Policy shifts like these rarely stick without some public backing, and here too the ground is moving. A Pew Research Center survey reported by Canadian media found that the share of Canadians who see the U.S. as the more important partner for economic ties has fallen, while the share who prefer China has risen. One report notes that Pew Research Center survey found the share of Canadians who said the U.S. was more important for economic ties had dropped, narrowing the gap with those who prefer China. Another poll-based analysis of Canadian views of China describes how, when presented with a number of global options, respondents show “Economic engagement” that tells a parallel story of restraint with curiosity, with Related, Economic, When used to frame the finding that 23% see China as a friend or ally.

Other polling paints the same picture in starker colours. A BBC feature on Trump’s impact in Canada describes “A shift in how Canadians see the US,” noting that While the relationship has had its ups and downs, many Canadians now say they feel less warmly toward their southern neighbour and are travelling there less often. That piece highlights that Canadians, While the are increasingly open to China, with 34% expressing a favourable view compared with a declining share for the U.S. A broader global analysis of attitudes notes that views of the U.S. have worsened while opinions of China have improved in many surveyed countries, using a median-based method to show that, in some places, favourable views of Washington are at their lowest point since 2018, as captured in the explanation of What is a. Canada is not alone, but its shift matters more because of how tightly its economy is bound to the U.S.

EVs, canola and the auto war: Washington’s mixed signals

Nowhere is the new triangle between Ottawa, Washington and Beijing more visible than in the electric vehicle market. Under the new partnership, Canada will allow tens of thousands of Chinese EVs into its market at reduced tariffs, while China opens its doors wider to Canadian canola.
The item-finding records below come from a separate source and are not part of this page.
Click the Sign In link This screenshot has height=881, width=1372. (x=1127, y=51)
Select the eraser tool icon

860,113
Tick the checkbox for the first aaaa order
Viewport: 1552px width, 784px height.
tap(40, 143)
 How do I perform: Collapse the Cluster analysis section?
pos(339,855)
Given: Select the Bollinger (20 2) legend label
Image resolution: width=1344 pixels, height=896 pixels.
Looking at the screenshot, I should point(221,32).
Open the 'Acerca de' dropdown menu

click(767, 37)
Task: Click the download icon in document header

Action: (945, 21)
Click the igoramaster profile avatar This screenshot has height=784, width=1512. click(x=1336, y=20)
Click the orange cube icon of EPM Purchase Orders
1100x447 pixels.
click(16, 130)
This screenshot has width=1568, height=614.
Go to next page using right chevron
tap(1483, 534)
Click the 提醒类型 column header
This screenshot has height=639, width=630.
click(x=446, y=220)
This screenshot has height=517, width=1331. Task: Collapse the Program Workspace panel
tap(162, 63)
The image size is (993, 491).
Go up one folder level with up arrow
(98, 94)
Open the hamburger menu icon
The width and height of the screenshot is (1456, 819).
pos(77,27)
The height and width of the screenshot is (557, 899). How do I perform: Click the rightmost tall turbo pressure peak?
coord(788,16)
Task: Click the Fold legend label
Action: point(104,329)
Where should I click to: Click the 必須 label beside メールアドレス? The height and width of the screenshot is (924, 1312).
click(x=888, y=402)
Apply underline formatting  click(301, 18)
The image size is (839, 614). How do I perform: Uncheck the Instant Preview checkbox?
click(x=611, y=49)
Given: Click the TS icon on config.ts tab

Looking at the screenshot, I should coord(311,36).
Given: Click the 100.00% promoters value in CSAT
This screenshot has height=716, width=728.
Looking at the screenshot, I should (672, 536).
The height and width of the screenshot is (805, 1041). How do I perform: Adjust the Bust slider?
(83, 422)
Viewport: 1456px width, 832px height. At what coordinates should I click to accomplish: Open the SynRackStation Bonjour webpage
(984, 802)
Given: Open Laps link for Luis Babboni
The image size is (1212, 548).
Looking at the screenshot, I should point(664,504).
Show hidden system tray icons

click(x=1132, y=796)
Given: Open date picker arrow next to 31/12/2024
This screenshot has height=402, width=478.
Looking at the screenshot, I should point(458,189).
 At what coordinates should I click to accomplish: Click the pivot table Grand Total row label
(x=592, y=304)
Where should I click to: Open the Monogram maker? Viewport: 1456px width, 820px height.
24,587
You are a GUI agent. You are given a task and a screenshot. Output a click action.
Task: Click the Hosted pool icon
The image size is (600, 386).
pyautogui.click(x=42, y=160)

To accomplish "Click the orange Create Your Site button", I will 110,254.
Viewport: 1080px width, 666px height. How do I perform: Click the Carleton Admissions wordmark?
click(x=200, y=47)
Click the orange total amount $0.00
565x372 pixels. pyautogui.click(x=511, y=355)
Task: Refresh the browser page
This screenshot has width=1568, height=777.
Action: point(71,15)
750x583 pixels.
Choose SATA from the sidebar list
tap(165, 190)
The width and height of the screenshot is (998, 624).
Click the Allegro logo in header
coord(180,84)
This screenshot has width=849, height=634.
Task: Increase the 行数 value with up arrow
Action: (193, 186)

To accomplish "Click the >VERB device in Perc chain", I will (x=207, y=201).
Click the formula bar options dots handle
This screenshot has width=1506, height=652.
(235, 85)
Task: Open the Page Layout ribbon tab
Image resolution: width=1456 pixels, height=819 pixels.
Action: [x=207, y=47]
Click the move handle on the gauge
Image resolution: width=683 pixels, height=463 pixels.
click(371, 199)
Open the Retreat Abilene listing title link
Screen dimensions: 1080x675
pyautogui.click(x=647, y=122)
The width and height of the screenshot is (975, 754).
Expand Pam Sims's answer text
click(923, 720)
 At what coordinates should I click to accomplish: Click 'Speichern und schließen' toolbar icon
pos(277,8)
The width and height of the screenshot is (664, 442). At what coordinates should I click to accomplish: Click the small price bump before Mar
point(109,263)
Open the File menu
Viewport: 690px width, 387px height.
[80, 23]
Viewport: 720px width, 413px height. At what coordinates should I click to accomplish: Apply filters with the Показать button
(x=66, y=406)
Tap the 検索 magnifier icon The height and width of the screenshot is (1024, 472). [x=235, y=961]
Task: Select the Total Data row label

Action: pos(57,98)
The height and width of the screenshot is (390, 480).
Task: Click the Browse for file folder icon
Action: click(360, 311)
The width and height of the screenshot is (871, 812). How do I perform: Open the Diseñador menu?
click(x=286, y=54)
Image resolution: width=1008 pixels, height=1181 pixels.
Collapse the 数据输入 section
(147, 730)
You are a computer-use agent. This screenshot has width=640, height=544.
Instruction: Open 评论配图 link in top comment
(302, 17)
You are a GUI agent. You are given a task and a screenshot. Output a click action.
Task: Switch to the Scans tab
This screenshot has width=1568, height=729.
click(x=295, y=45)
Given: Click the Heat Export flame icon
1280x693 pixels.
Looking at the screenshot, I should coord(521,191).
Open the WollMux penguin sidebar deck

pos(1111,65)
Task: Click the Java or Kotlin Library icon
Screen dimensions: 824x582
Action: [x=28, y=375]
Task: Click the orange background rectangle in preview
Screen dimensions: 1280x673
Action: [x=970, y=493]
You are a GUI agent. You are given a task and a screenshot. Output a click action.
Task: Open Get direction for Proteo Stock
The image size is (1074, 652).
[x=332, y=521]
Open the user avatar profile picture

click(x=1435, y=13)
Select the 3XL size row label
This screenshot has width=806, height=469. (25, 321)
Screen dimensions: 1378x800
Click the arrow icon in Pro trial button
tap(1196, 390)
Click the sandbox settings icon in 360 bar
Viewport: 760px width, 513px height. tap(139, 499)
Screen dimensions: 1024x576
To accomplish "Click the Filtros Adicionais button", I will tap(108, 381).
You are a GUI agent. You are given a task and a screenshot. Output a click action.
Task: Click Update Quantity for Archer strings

That has triggered a sharp response from Washington, with U.S. Trade Representative Jamieson Greer warning that Canada’s decision to allow imported Chinese EVs is “problematic” and that Ottawa will regret it. In one account, Trade Representative Jamieson is quoted saying that the limited number of vehicles might not immediately hurt American car companies exporting cars to Canada, but that Chinese firms could use Canada as a back door to the U.S. market.